Ah… much better and a good spot to be at by the way. Natural blessings LOL. Below is a cut and paste from the stickies.

TRT: Protocol for Injections
•100mg test cypionate or ethanate injected per week with two or more injections per week.
•250iu hCG SC EOD [every other day]
•1.0mg Arimidex/anastrozole per week in divided doses.


#6

Almost a month later.

Current protocol:

100mg test Mon
100mg test Thurs

500iu HCG Tues
500iu HCG Thurs
500iu HCG Sat

I’ve been taking maybe .25mg AI a week. Haven’t noticed any gyno or sore nipples or other symptoms. Wondering if I should be taking it anyway.

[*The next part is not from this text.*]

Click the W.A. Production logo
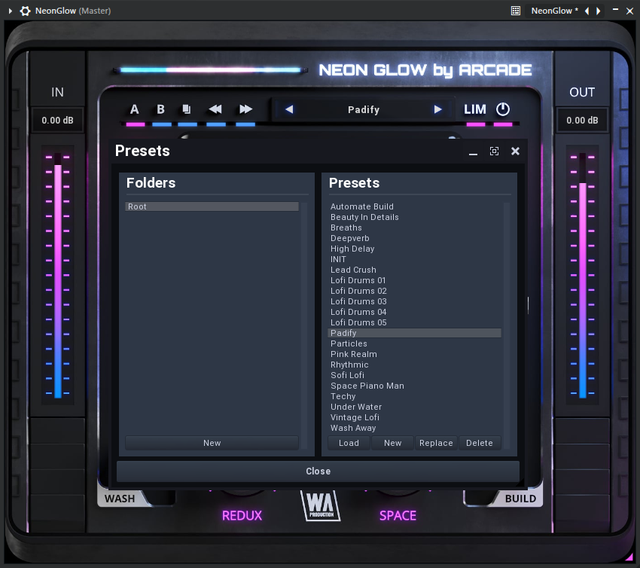This screenshot has height=568, width=640. [x=318, y=506]
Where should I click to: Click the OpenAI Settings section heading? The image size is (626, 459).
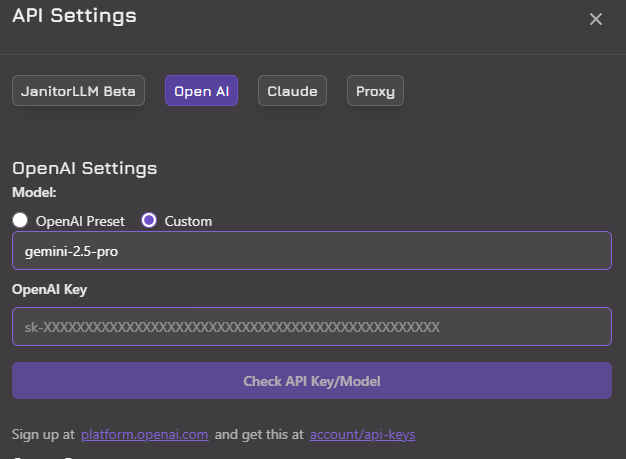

Energy levels are still very low, but libido has increased exponentially. I’ve also moved to doing subQ test injections with 27g 1/2" syringe (1cc since I can’t find .5cc locally) for the last two weeks.


#7

Get follow up labs in another two weeks. Your doses are too high for T. You may not be a strong E converter. I am not either. Most recommend 1mg Adex per 100mg Test. I take half that. You probably are taking less than needed.